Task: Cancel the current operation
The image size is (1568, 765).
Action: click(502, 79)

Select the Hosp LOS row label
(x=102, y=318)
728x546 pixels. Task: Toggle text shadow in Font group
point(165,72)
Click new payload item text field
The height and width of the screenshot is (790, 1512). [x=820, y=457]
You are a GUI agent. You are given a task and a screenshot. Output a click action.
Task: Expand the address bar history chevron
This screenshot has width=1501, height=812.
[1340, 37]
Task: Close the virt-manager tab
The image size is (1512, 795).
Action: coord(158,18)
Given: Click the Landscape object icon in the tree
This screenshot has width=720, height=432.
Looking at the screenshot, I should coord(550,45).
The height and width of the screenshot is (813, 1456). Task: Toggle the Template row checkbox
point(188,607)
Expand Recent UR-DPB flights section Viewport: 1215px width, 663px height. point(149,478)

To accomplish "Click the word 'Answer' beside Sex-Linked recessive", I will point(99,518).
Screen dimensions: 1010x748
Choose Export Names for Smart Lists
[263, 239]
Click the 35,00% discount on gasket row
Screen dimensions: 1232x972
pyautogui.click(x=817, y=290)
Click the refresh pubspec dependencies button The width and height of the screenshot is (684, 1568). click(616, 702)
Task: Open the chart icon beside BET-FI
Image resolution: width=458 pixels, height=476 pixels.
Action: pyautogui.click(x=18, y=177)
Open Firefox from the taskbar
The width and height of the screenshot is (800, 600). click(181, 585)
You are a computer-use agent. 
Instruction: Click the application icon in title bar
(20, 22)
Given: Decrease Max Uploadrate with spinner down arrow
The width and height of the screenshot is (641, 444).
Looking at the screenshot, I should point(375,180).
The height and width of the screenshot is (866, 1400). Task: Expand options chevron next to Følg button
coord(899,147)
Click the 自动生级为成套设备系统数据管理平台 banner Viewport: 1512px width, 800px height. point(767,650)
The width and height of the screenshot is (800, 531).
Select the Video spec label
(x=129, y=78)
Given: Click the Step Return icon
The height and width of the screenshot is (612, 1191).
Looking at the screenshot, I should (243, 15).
━━━━
● **What is required**: Copy all of the material above word for word, keeping every line in its original order.

● **Result**:
Task: Cancel the current operation
The image size is (1568, 765).
Action: click(502, 79)

Select the Hosp LOS row label
(x=102, y=318)
728x546 pixels. Task: Toggle text shadow in Font group
point(165,72)
Click new payload item text field
The height and width of the screenshot is (790, 1512). [x=820, y=457]
You are a GUI agent. You are given a task and a screenshot. Output a click action.
Task: Expand the address bar history chevron
This screenshot has width=1501, height=812.
[1340, 37]
Task: Close the virt-manager tab
The image size is (1512, 795).
Action: coord(158,18)
Given: Click the Landscape object icon in the tree
This screenshot has width=720, height=432.
Looking at the screenshot, I should coord(550,45).
The height and width of the screenshot is (813, 1456). Task: Toggle the Template row checkbox
point(188,607)
Expand Recent UR-DPB flights section Viewport: 1215px width, 663px height. point(149,478)

To accomplish "Click the word 'Answer' beside Sex-Linked recessive", I will point(99,518).
Screen dimensions: 1010x748
Choose Export Names for Smart Lists
[263, 239]
Click the 35,00% discount on gasket row
Screen dimensions: 1232x972
pyautogui.click(x=817, y=290)
Click the refresh pubspec dependencies button The width and height of the screenshot is (684, 1568). click(616, 702)
Task: Open the chart icon beside BET-FI
Image resolution: width=458 pixels, height=476 pixels.
Action: pyautogui.click(x=18, y=177)
Open Firefox from the taskbar
The width and height of the screenshot is (800, 600). click(181, 585)
You are a computer-use agent. 
Instruction: Click the application icon in title bar
(20, 22)
Given: Decrease Max Uploadrate with spinner down arrow
The width and height of the screenshot is (641, 444).
Looking at the screenshot, I should point(375,180).
The height and width of the screenshot is (866, 1400). Task: Expand options chevron next to Følg button
coord(899,147)
Click the 自动生级为成套设备系统数据管理平台 banner Viewport: 1512px width, 800px height. point(767,650)
The width and height of the screenshot is (800, 531).
Select the Video spec label
(x=129, y=78)
Given: Click the Step Return icon
The height and width of the screenshot is (612, 1191).
Looking at the screenshot, I should (243, 15).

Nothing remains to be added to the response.